Below are some records. Return exactly the lines from the one containing "The height and width of the screenshot is (567, 849)." through the one containing "Open the severity", both included, and only those.

Top of The data

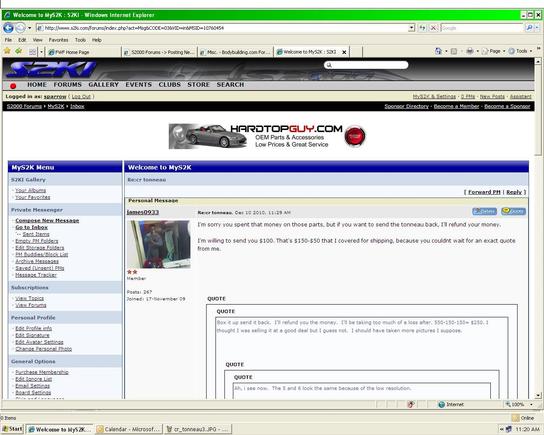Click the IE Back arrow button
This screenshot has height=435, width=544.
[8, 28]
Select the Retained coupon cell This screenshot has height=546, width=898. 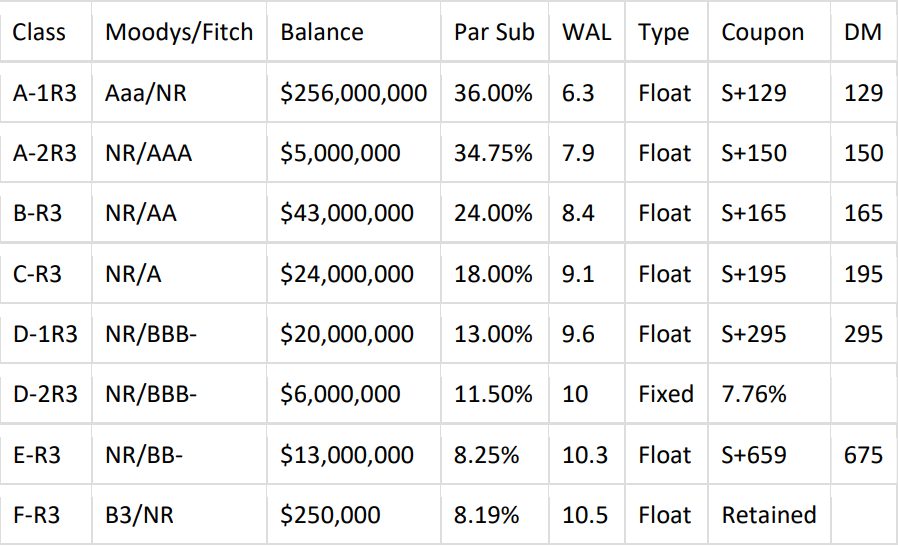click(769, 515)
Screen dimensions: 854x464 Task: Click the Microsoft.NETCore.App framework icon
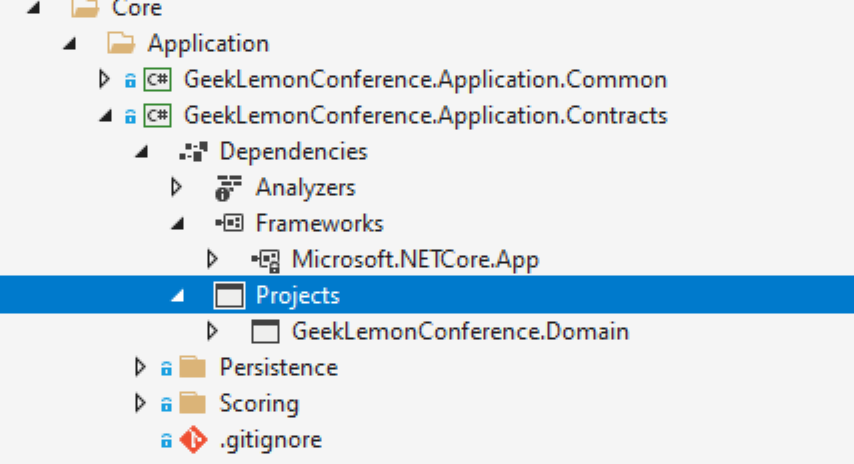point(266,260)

Bottom of The data
Top of The data

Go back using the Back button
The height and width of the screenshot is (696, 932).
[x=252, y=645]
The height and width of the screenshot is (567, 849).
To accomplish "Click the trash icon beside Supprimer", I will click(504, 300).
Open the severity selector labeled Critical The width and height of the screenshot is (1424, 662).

Bottom of The data

Output below:
The height and width of the screenshot is (567, 849).
To accomplish "Click the trash icon beside Supprimer", I will click(504, 300).
Open the severity selector labeled Critical The width and height of the screenshot is (1424, 662).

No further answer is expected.